WHAT IS REQUIRED. Wherever the word "agent" appears in a line of the data, that line should be copied.
****************
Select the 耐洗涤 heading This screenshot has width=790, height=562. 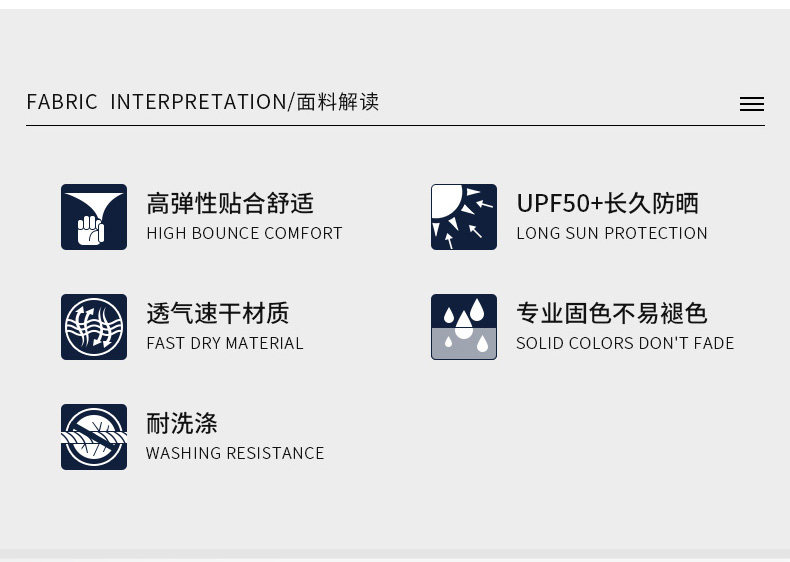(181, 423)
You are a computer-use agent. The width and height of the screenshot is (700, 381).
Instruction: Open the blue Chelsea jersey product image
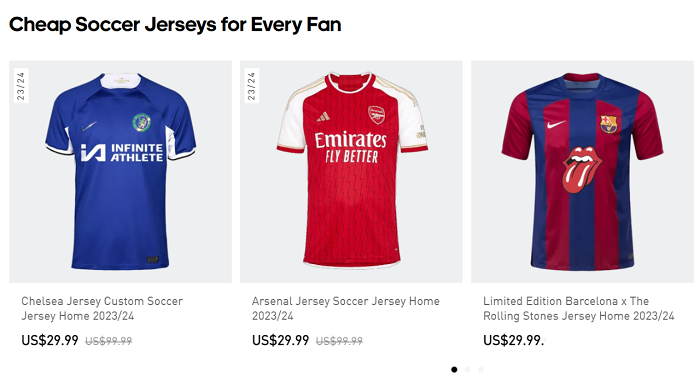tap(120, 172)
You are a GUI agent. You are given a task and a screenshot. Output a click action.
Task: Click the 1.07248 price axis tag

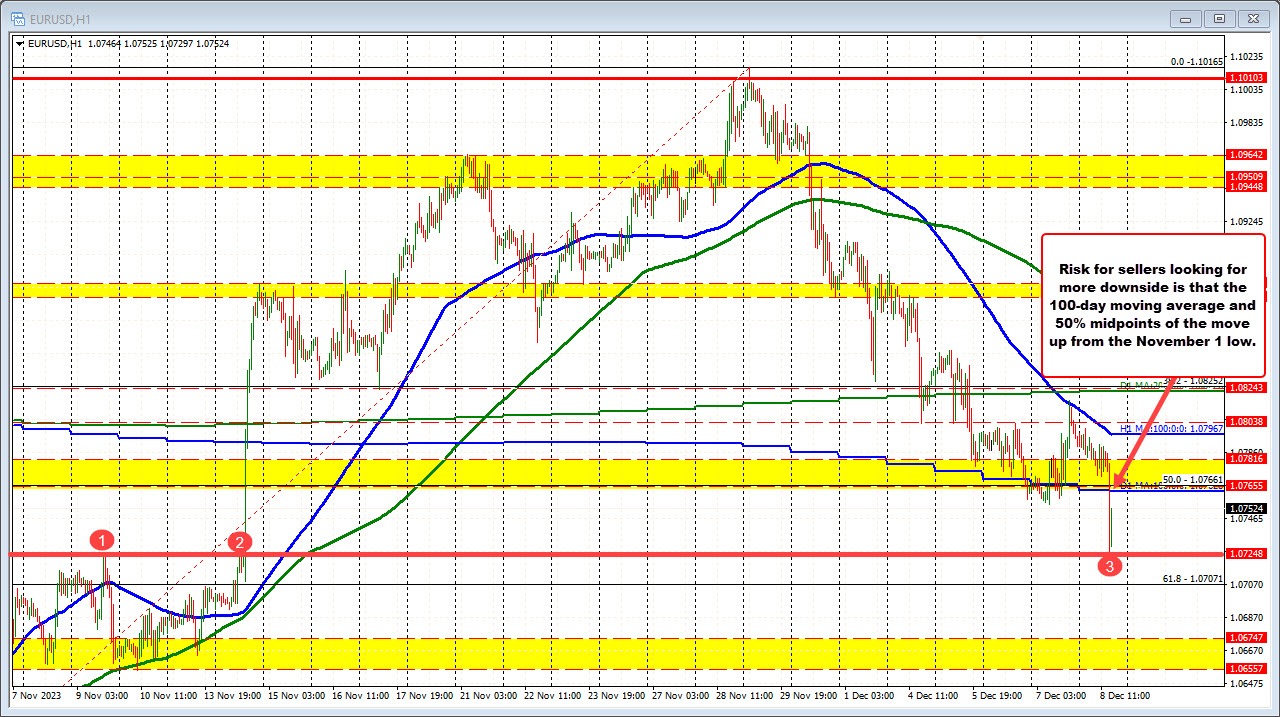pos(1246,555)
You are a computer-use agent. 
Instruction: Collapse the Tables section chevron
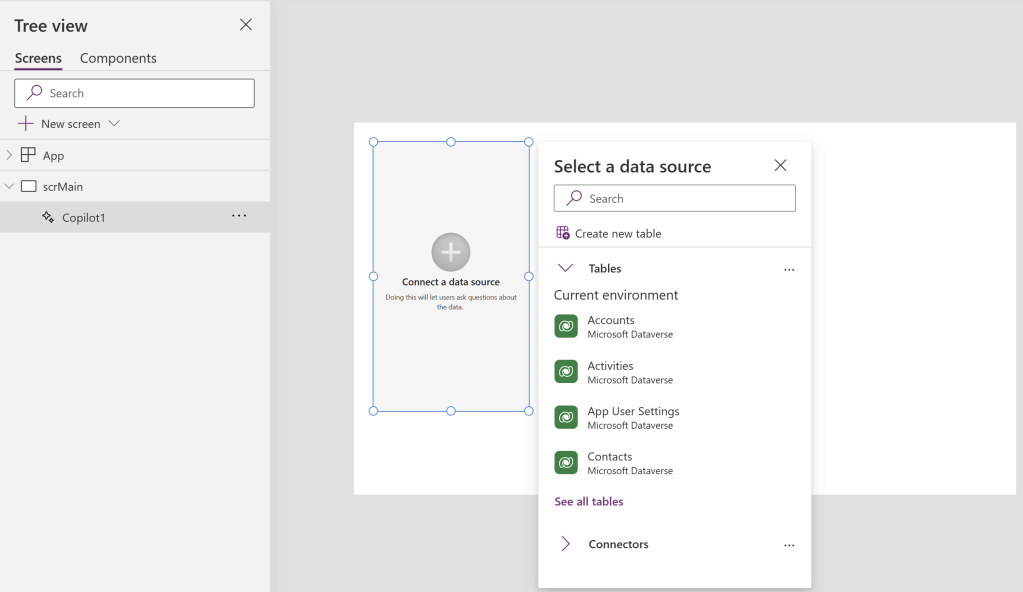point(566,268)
****************
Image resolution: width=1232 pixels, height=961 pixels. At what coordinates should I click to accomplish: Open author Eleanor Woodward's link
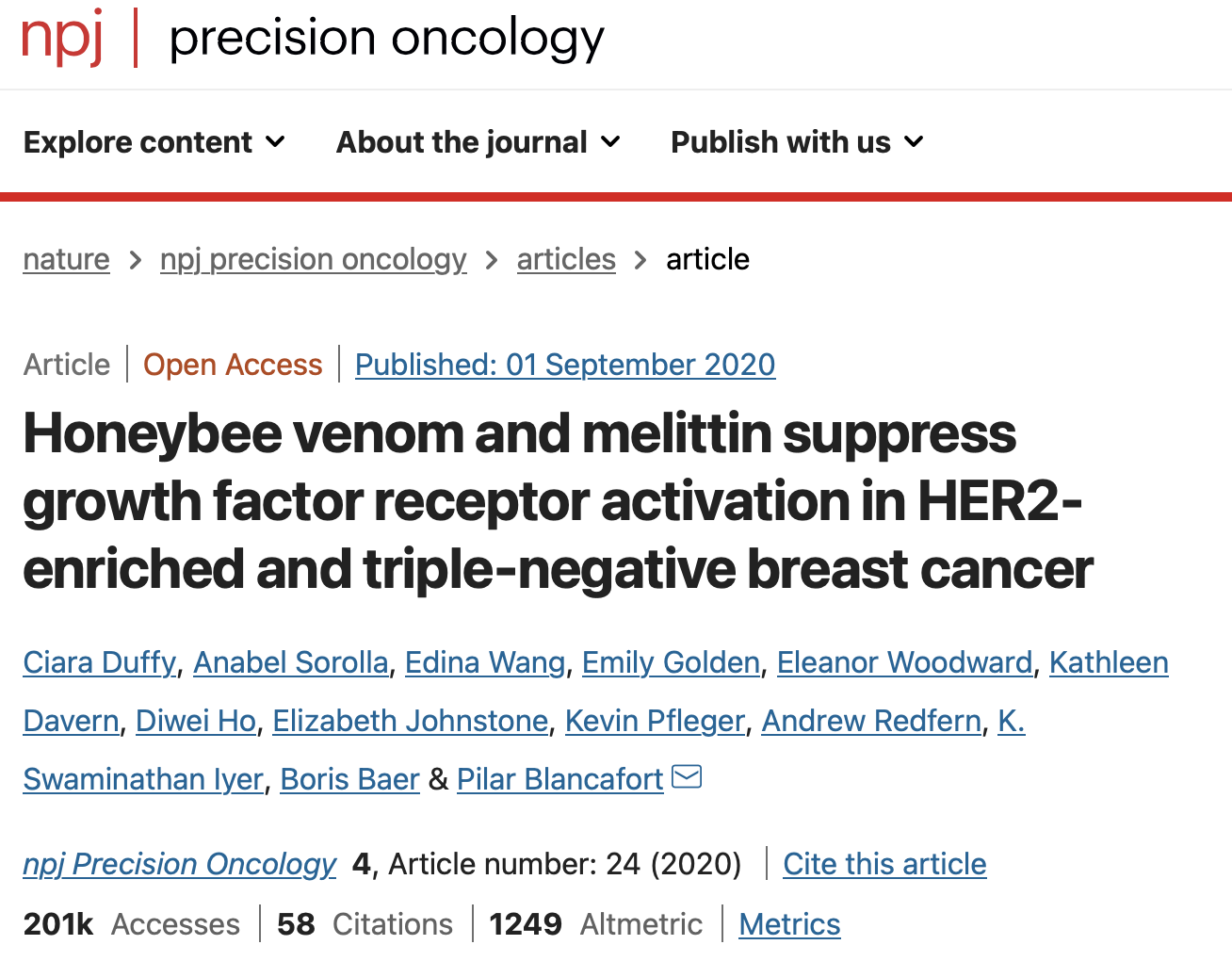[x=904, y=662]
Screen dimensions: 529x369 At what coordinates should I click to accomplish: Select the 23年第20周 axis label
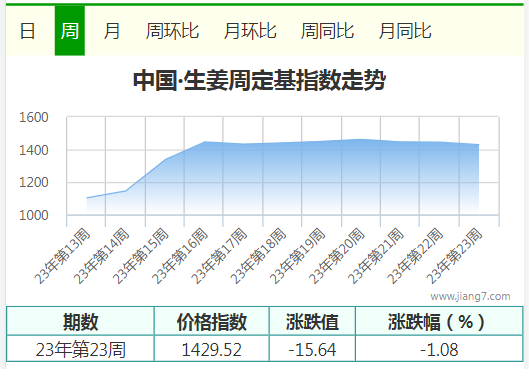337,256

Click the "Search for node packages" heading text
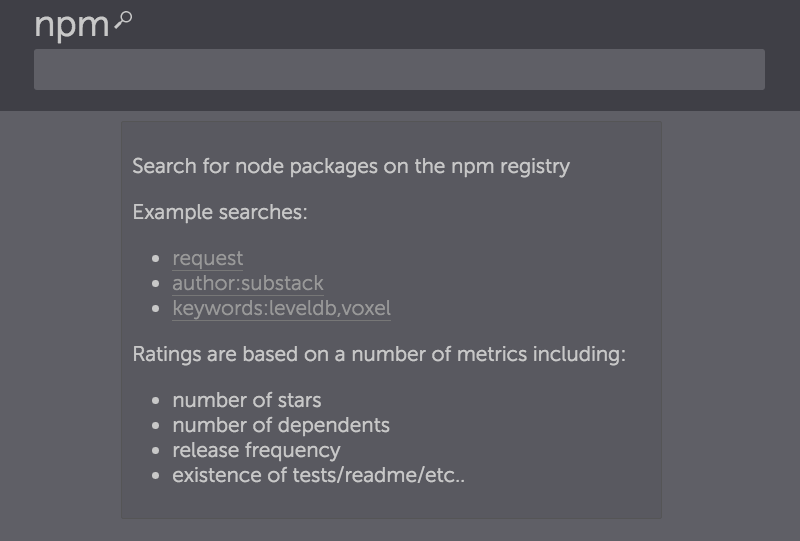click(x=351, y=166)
****************
WORKED SOLUTION.
You are a computer-use agent. The width and height of the screenshot is (700, 381).
You are a GUI agent. You are given a task and a screenshot. Output a click action.
You are a computer-use agent. 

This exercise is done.